一人は豪雨の中、決死のハンドルさばきを見せ、「なにがなんでもゲストを迎え入れる」というアッパレな男気を見せたドライバーのアグン。
そしてもう一人、そんなアグンにつたない日本語で「アグンサン、ガンバッテー」と園児並みの純真なテンションで声援を送っていた、宿のお出迎え係のワヤン。
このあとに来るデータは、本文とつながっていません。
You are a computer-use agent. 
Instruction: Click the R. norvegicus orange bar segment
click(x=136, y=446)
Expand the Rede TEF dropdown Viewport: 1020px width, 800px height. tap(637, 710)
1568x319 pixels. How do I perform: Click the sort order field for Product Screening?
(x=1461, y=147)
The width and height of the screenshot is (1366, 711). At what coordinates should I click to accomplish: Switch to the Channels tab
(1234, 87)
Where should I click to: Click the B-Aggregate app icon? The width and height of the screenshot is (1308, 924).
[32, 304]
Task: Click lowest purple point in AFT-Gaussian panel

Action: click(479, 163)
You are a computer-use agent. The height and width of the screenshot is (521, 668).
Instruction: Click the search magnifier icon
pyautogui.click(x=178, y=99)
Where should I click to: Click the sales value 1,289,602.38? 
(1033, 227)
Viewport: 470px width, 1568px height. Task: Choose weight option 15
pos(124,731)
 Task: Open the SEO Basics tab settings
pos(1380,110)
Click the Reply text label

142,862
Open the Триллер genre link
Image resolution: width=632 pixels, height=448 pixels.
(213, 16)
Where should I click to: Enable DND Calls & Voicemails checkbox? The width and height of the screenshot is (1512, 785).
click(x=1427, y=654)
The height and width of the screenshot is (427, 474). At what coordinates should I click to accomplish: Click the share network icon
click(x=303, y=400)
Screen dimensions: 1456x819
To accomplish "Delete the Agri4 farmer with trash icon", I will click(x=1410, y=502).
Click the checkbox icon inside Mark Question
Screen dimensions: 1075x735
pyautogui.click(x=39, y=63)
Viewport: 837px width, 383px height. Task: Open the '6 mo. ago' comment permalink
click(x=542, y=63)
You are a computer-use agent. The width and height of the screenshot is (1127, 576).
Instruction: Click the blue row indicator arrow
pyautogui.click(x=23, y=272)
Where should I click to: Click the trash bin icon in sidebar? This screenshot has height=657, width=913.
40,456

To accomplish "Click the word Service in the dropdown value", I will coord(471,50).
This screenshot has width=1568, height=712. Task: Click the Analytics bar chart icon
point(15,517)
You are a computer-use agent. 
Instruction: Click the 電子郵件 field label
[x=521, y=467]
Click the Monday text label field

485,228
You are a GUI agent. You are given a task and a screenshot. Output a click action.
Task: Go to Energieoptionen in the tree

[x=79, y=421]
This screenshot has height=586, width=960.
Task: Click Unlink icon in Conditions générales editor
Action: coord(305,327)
今やもう、その熱き魂のカケラも感じないほど冷え切ってしまった二人の青年。
空港到着からわずか一時間の間で、一体彼らになにが起こったというのだろうか
それは、原因があるであろう過去を、さかのぼること数日前。
私「アグン、4月1日に友達が来るから空港までお出迎えをお願いします」
アグン「トモダチ、キレイなオンナ?」
私「・・・。うん。すっごくキレイなオンナ」
アグン「オッケー! オッケー!!」
謎が解明したであろうか?
すべての原因は、アグンの「先走った思い込みと強い願望」が発端であり、そこに双方の思惑が絡み合い、ちょっとした事故を発生させてしまったということを。
さらにそこに「今日は、見逃せないサッカーの試合放映があるけど、あえて自分はこの宿のスタッフとして、(キレイな)ゲストをピックアップすることを優先します」という、よこしまなワヤンの使命感が、この場の状況をさらに悲惨なものにしてしまったと言える。
そうはいっても、最終的に、そして客観的に見たら、「どんな事情があれども、嘘をつき、人の心を利用するのはヨロシクナイ」となるであろう。
それでは、悪の根源はこのわたし?
でもさ。
そーいえば、今日って「エイプリールフール」じゃん。
どんな嘘やタチの悪い冗談も、無条件で笑って許される日だよねぇ?
そう考えたら、実はやってくるのが「男」の友人なのにも関わらず、空港まで出迎えの車を出してもらいたいがために「キレイな女がやってくる」と、健全な男の下心につけ込んだ騙し行為をしたとしても、そんなのカワイイものではないか。
あ。なんか今、男性諸君から一斉にブーイングを受けたような寒気を感じたけど、そんなんじゃひるまないぞっ! だって、なんだよ、それ。「友達が来る」って言ったら勝手に「女性が来る」って思い込んで、「観光に連れて行ってくれる」と快諾したにも関わらず、男が来た途端に「忙しい」って、さ。ちっちゃい男の下心ほどさむいものはないぞ。
追記:「観光拒否」の一件に、アグンとワヤンは一切関係しておりません。念のため。